_RECORDS SHOWN_
=== Begin Enclosure ===
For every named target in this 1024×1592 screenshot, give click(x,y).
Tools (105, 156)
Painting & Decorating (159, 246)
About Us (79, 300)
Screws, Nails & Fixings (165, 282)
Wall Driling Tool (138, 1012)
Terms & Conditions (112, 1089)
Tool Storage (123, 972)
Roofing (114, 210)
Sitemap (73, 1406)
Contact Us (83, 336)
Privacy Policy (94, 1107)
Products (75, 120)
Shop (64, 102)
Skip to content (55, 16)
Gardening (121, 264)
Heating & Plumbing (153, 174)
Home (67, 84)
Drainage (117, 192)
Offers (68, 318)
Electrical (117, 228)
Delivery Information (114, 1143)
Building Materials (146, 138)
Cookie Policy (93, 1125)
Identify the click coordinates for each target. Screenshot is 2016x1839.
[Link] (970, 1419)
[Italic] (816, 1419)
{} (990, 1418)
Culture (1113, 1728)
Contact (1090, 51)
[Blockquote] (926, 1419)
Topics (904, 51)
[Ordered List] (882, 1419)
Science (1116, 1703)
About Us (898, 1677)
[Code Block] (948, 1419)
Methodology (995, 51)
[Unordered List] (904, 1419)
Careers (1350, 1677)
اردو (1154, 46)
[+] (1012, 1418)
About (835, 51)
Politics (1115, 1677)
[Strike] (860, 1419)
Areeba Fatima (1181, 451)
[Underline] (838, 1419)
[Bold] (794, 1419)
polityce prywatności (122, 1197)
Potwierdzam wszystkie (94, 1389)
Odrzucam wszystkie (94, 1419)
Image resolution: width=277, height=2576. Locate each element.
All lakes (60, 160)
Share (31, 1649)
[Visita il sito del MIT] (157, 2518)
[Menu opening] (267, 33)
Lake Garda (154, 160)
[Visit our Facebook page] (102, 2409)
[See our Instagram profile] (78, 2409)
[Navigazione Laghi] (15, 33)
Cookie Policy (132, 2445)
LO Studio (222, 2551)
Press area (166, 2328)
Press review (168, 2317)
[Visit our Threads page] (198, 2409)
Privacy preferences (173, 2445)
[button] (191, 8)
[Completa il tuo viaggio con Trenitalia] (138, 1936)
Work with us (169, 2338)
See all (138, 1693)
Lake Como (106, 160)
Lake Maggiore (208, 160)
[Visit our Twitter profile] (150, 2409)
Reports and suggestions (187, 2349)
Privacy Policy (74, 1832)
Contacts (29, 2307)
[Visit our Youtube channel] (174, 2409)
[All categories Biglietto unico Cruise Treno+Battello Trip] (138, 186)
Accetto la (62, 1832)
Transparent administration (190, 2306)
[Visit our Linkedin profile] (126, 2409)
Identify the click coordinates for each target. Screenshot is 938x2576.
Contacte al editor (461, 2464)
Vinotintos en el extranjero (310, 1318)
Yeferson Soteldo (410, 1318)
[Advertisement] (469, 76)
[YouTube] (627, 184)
=== End Enclosure ===
_GOAL OF THE EXERCISE_
Beginning at the top of the records above, transcribe each line exactly up to and including the line that holds "[Visit our Youtube channel] (174, 2409)".

_PROBLEM SOLUTION_
For every named target in this 1024×1592 screenshot, give click(x,y).
Tools (105, 156)
Painting & Decorating (159, 246)
About Us (79, 300)
Screws, Nails & Fixings (165, 282)
Wall Driling Tool (138, 1012)
Terms & Conditions (112, 1089)
Tool Storage (123, 972)
Roofing (114, 210)
Sitemap (73, 1406)
Contact Us (83, 336)
Privacy Policy (94, 1107)
Products (75, 120)
Shop (64, 102)
Skip to content (55, 16)
Gardening (121, 264)
Heating & Plumbing (153, 174)
Home (67, 84)
Drainage (117, 192)
Offers (68, 318)
Electrical (117, 228)
Delivery Information (114, 1143)
Building Materials (146, 138)
Cookie Policy (93, 1125)
Identify the click coordinates for each target. Screenshot is 2016x1839.
[Link] (970, 1419)
[Italic] (816, 1419)
{} (990, 1418)
Culture (1113, 1728)
Contact (1090, 51)
[Blockquote] (926, 1419)
Topics (904, 51)
[Ordered List] (882, 1419)
Science (1116, 1703)
About Us (898, 1677)
[Code Block] (948, 1419)
Methodology (995, 51)
[Unordered List] (904, 1419)
Careers (1350, 1677)
اردو (1154, 46)
[+] (1012, 1418)
About (835, 51)
Politics (1115, 1677)
[Strike] (860, 1419)
Areeba Fatima (1181, 451)
[Underline] (838, 1419)
[Bold] (794, 1419)
polityce prywatności (122, 1197)
Potwierdzam wszystkie (94, 1389)
Odrzucam wszystkie (94, 1419)
Image resolution: width=277, height=2576. Locate each element.
All lakes (60, 160)
Share (31, 1649)
[Visita il sito del MIT] (157, 2518)
[Menu opening] (267, 33)
Lake Garda (154, 160)
[Visit our Facebook page] (102, 2409)
[See our Instagram profile] (78, 2409)
[Navigazione Laghi] (15, 33)
Cookie Policy (132, 2445)
LO Studio (222, 2551)
Press area (166, 2328)
Press review (168, 2317)
[Visit our Threads page] (198, 2409)
Privacy preferences (173, 2445)
[button] (191, 8)
[Completa il tuo viaggio con Trenitalia] (138, 1936)
Work with us (169, 2338)
See all (138, 1693)
Lake Como (106, 160)
Lake Maggiore (208, 160)
[Visit our Twitter profile] (150, 2409)
Reports and suggestions (187, 2349)
Privacy Policy (74, 1832)
Contacts (29, 2307)
[Visit our Youtube channel] (174, 2409)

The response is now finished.